------ Materials provided

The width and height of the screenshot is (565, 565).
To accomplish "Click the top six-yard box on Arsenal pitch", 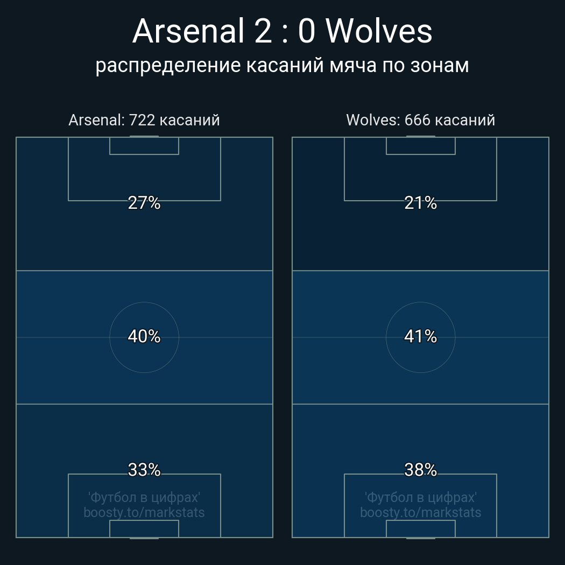I will pyautogui.click(x=144, y=146).
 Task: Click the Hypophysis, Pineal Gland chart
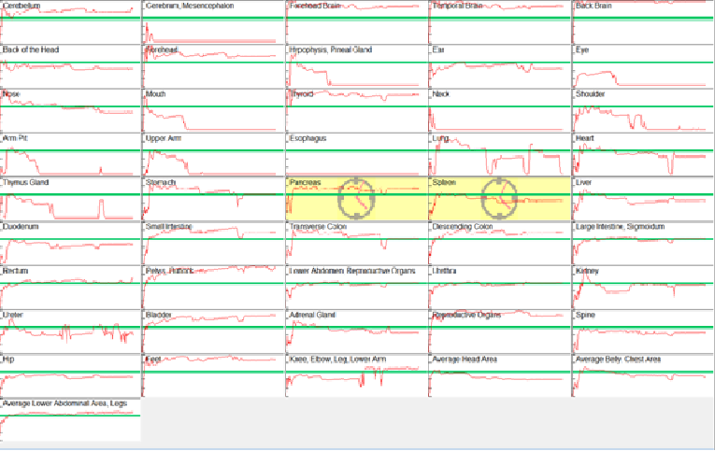pyautogui.click(x=356, y=65)
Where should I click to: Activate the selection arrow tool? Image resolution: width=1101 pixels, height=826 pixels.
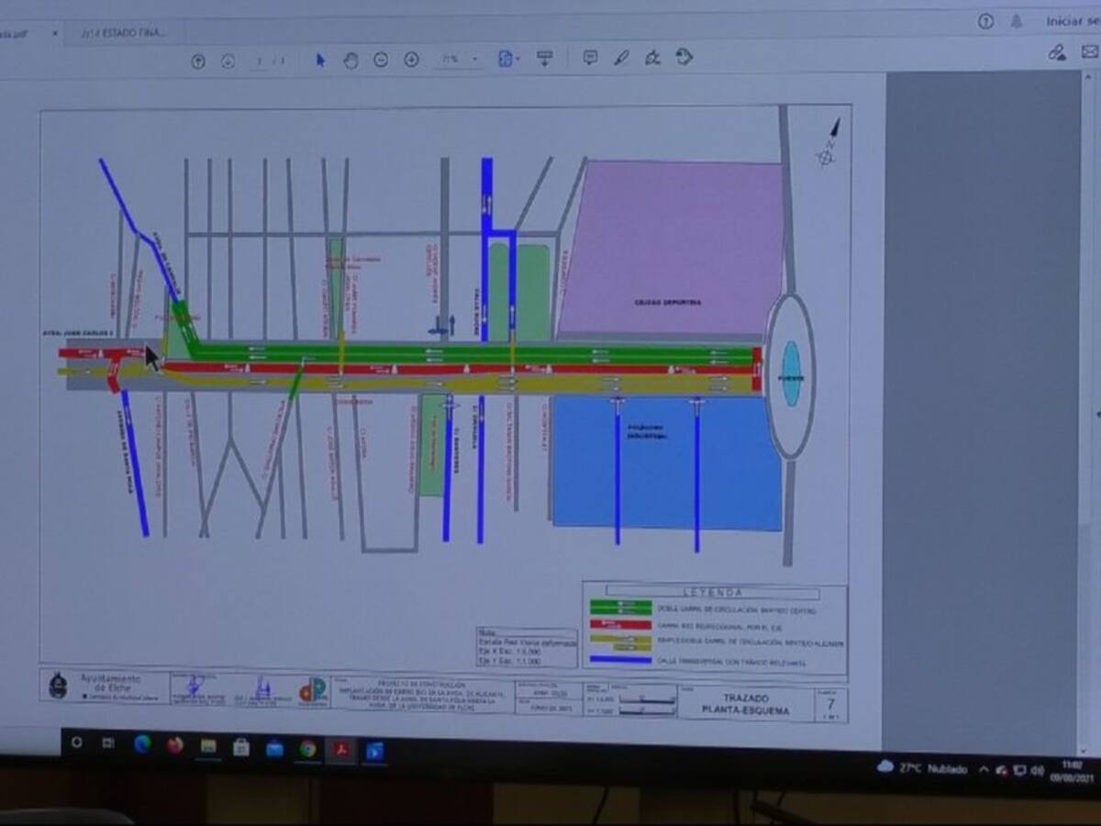coord(320,61)
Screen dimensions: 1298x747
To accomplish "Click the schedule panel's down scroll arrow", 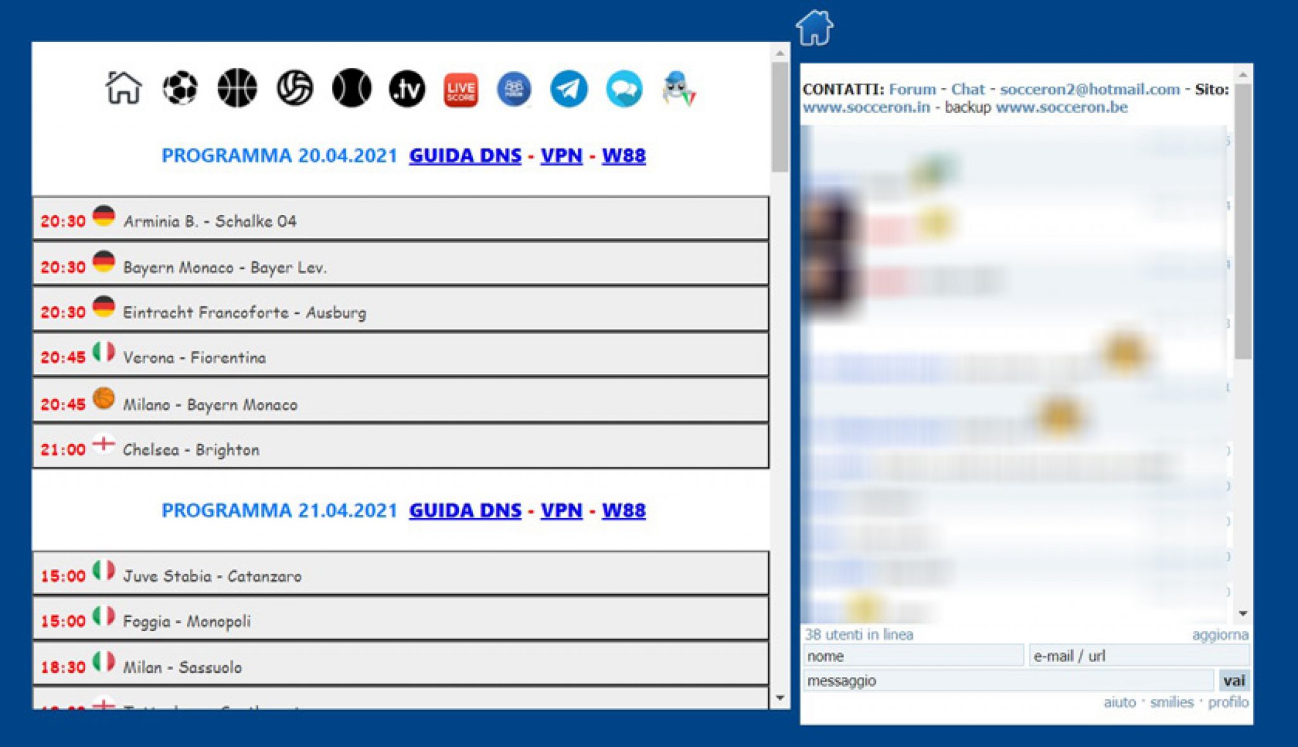I will 780,698.
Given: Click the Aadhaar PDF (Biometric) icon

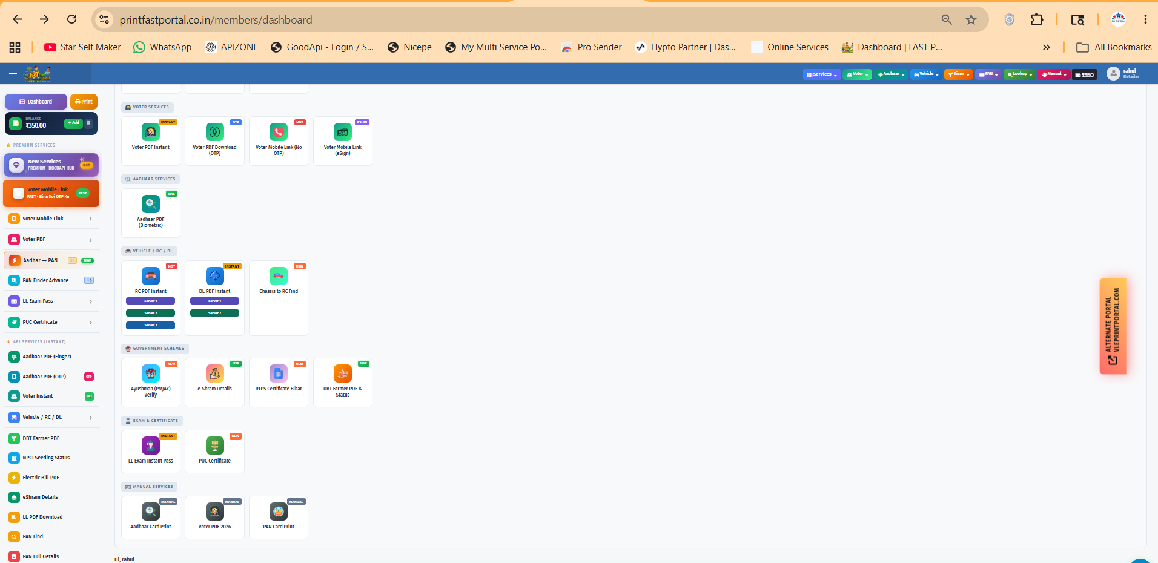Looking at the screenshot, I should (150, 204).
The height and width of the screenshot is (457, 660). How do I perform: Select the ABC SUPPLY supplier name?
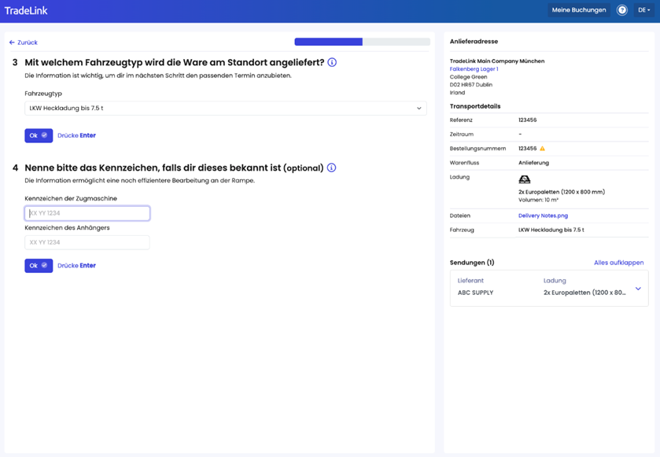[475, 293]
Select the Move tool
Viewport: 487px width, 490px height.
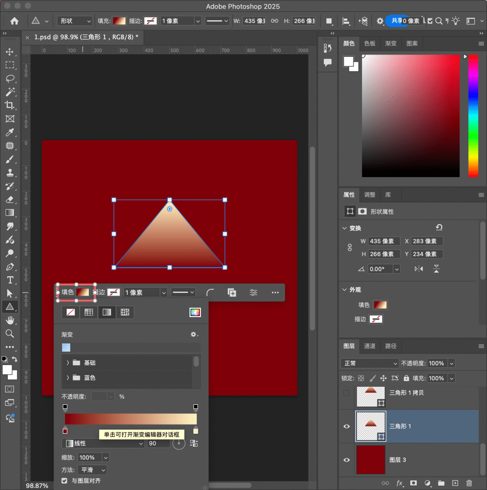coord(9,52)
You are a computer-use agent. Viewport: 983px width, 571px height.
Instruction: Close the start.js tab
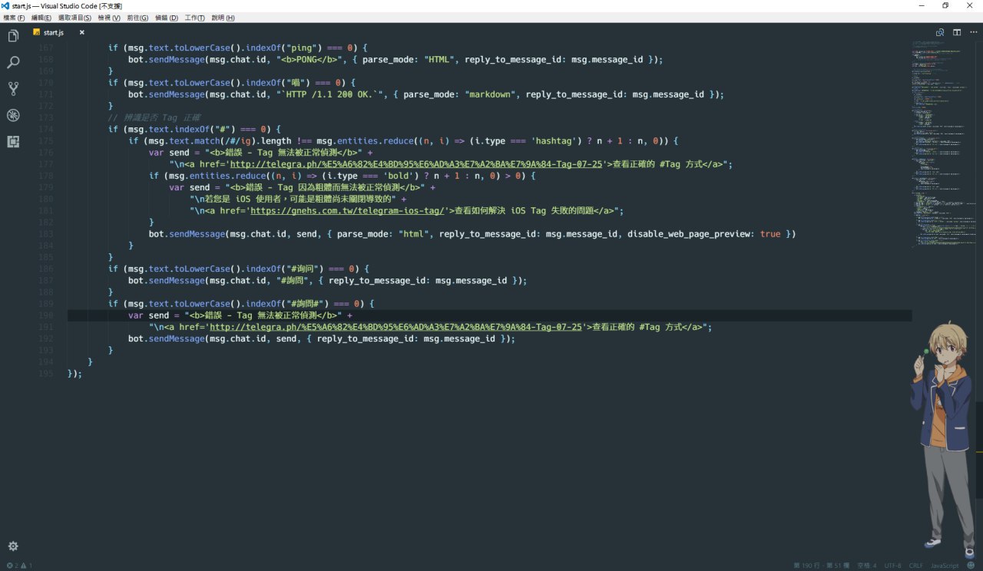point(82,33)
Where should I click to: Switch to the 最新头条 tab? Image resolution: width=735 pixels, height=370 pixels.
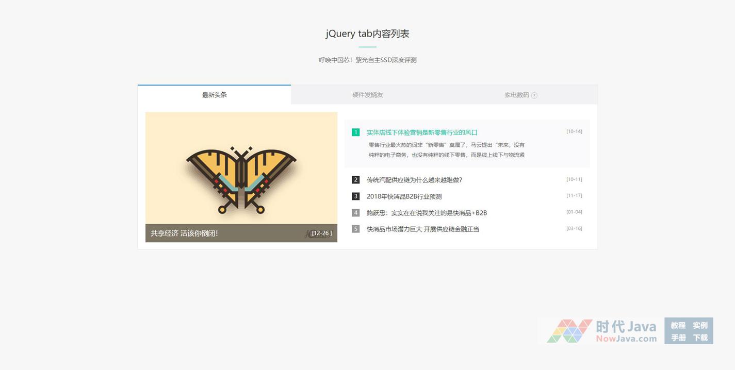214,95
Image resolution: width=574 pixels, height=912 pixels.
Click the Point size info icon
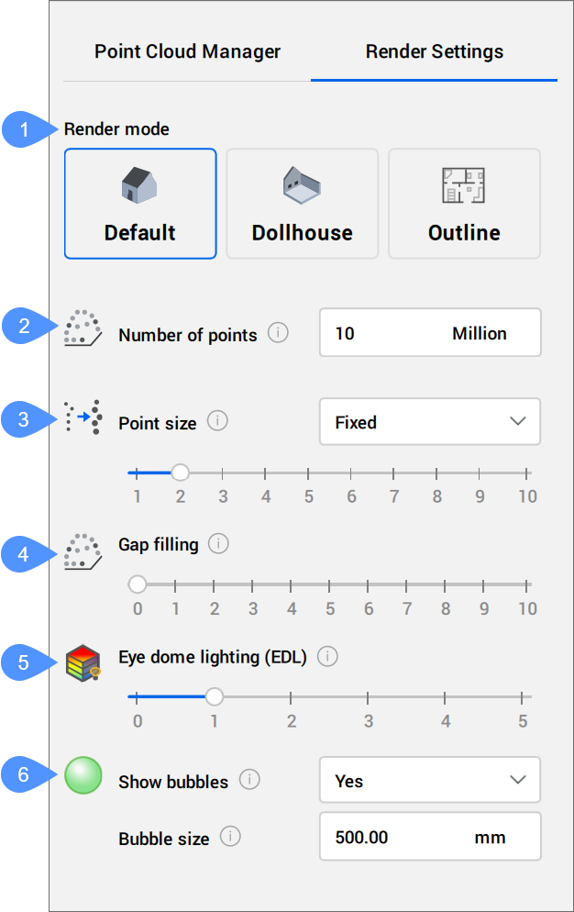tap(217, 421)
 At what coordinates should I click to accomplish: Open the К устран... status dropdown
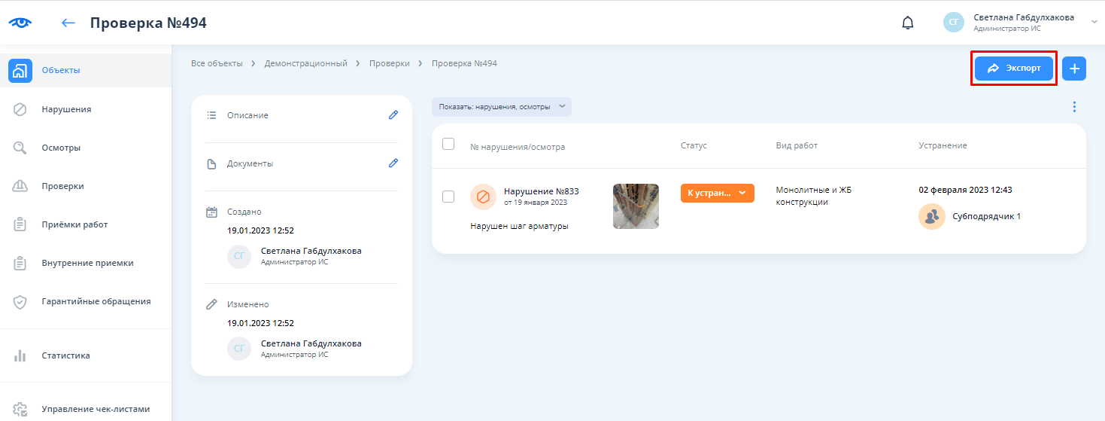717,193
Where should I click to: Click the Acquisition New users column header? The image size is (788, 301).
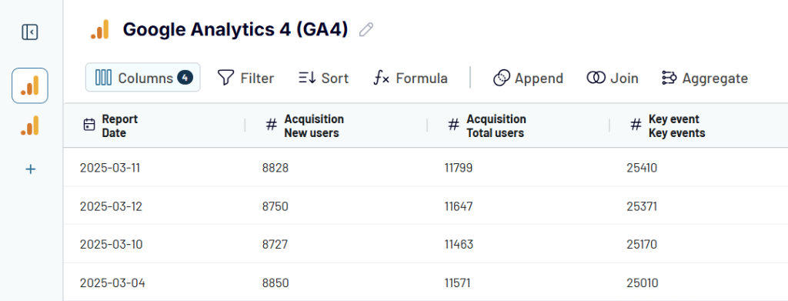(314, 126)
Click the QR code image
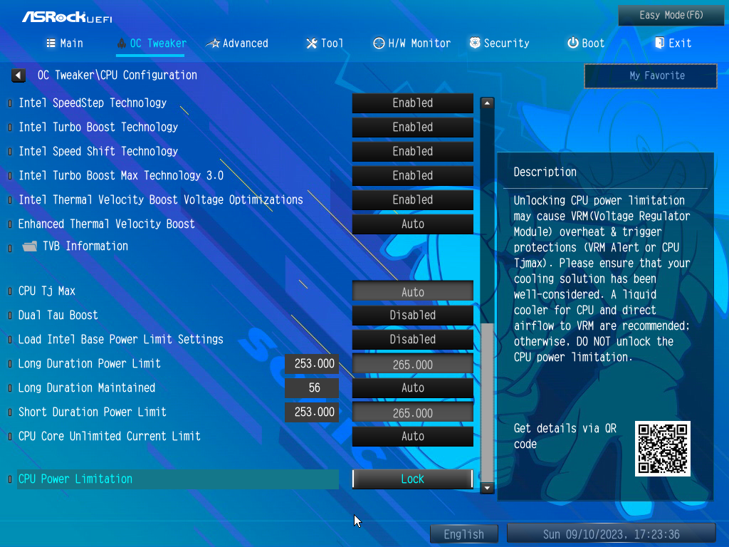 (663, 449)
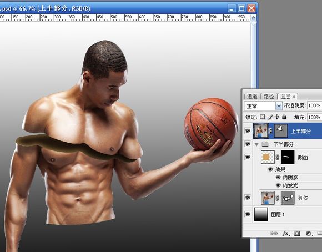Click the 上半部分 layer mask thumbnail
Image resolution: width=322 pixels, height=252 pixels.
(x=281, y=130)
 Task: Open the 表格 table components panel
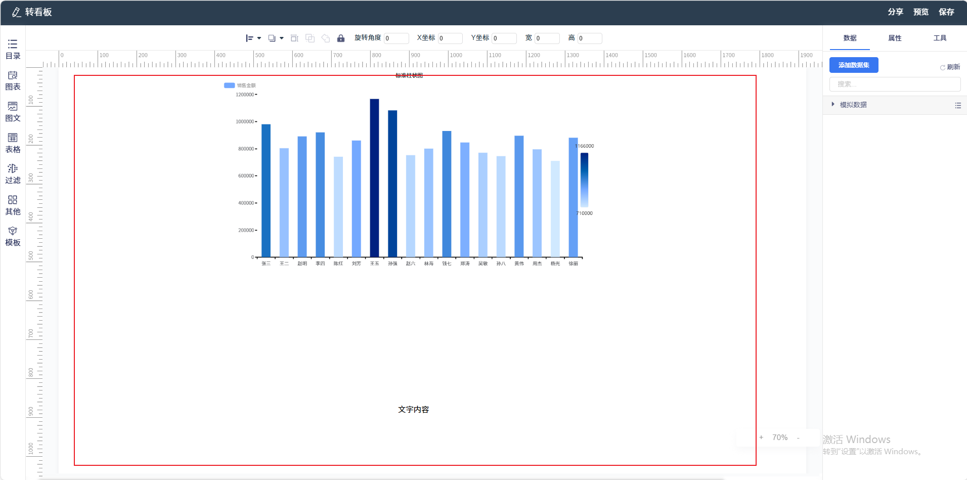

------------

- Task item
Write out exactly, please, the lines that start at the one containing "The height and" and run through the final line of the entries, both included, leaving pictures out.

- Completed exercise
The height and width of the screenshot is (457, 660). How do I perform: Select the ABC SUPPLY supplier name?
[475, 293]
Select the Move tool
Viewport: 487px width, 490px height.
coord(9,52)
You are a computer-use agent. Viewport: 983px width, 571px height.
Instruction: Close the start.js tab
point(82,33)
Where should I click to: Switch to the 最新头条 tab? Image resolution: width=735 pixels, height=370 pixels.
214,95
Image resolution: width=574 pixels, height=912 pixels.
Click the Point size info icon
tap(217, 421)
 At what coordinates should I click to accomplish: Open the К устран... status dropdown
717,193
Where should I click to: Click the Acquisition New users column header? The image size is (788, 301).
(314, 126)
Click the QR code image
 (663, 449)
Click the 上半部分 layer mask thumbnail
Image resolution: width=322 pixels, height=252 pixels.
(x=281, y=130)
 Task: Open the 表格 table components panel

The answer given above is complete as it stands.